09 Feb 2025 1 min read

Look Beyond the Obvious

A few weeks back, I was working with a senior engineer to set up chaos testing experiments. For those unfamiliar with chaos testing, it’s a way of testing distributed systems by intentionally breaking things to uncover hidden weaknesses. The goal was to use an open-source tool called Litmus.

We successfully integrated Litmus with our Kubernetes setup and ran several experiments, including the deletion of a pod. The best thing about Litmus is that it generates detailed reports on the success or failure of experiments, which we could view on our Datadog dashboard.

However, something seemed off. According to the dashboard, the experiment hadn’t run as expected. We had scheduled it to execute five times, but the reports didn’t reflect that. My colleague tweaked the configuration, trying to fix the issue, but nothing seemed wrong. I spent some time reviewing the settings but couldn’t find anything either.

Then, I decided to check the pod status reports during the experiment runtime—and voilà, I noticed that the pods were indeed getting killed at the expected intervals. This meant the experiment was actually running fine, but there was probably a reporting issue causing the confusion.

This experience reinforced an important lesson:
We all make mistakes, and sometimes we don’t dig deep enough to truly understand a problem. It’s crucial to put in the effort to diagnose the real issue—sometimes, it’s not a system failure, but just a misinterpretation of data, as it was in our case.
----------
**TASK DIRECTIONS**: Say whether each statement agrees with the chaos testing post, answering yes or no and quoting the words of the post that decide it. 1. Litmus was integrated with a Kubernetes setup. 2. The experiment was scheduled to run ten times. 3. The colleague found a wrong setting in the configuration. Answer from the chaos testing post alone.

**COLLECTED DATA**:
----------
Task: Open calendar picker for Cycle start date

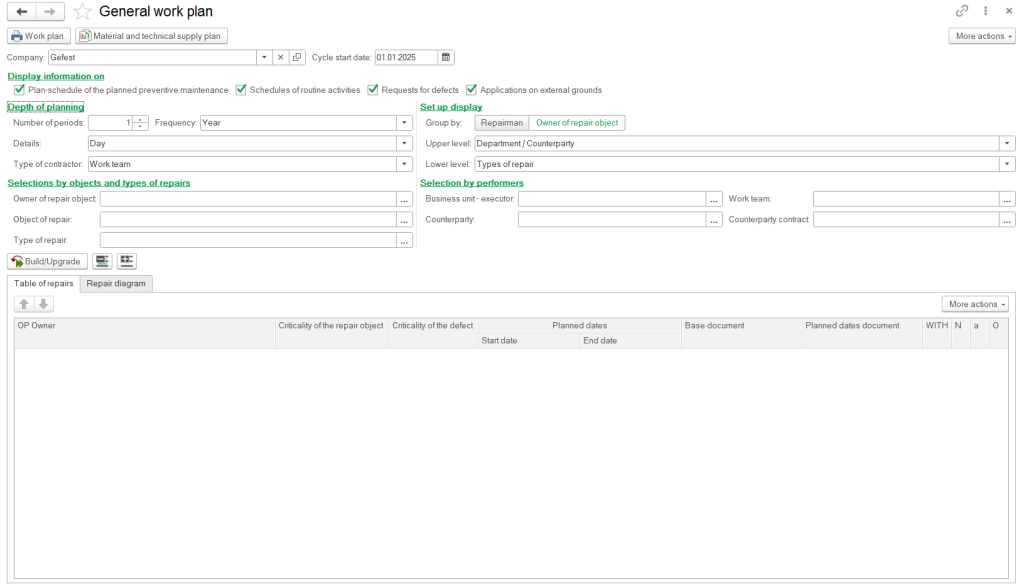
----------
**EXERCISE ANSWER**:
1. Yes: "We successfully integrated Litmus with our Kubernetes setup"
2. No: "We had scheduled it to execute five times"
3. No: "My colleague tweaked the configuration, trying to fix the issue, but nothing seemed wrong."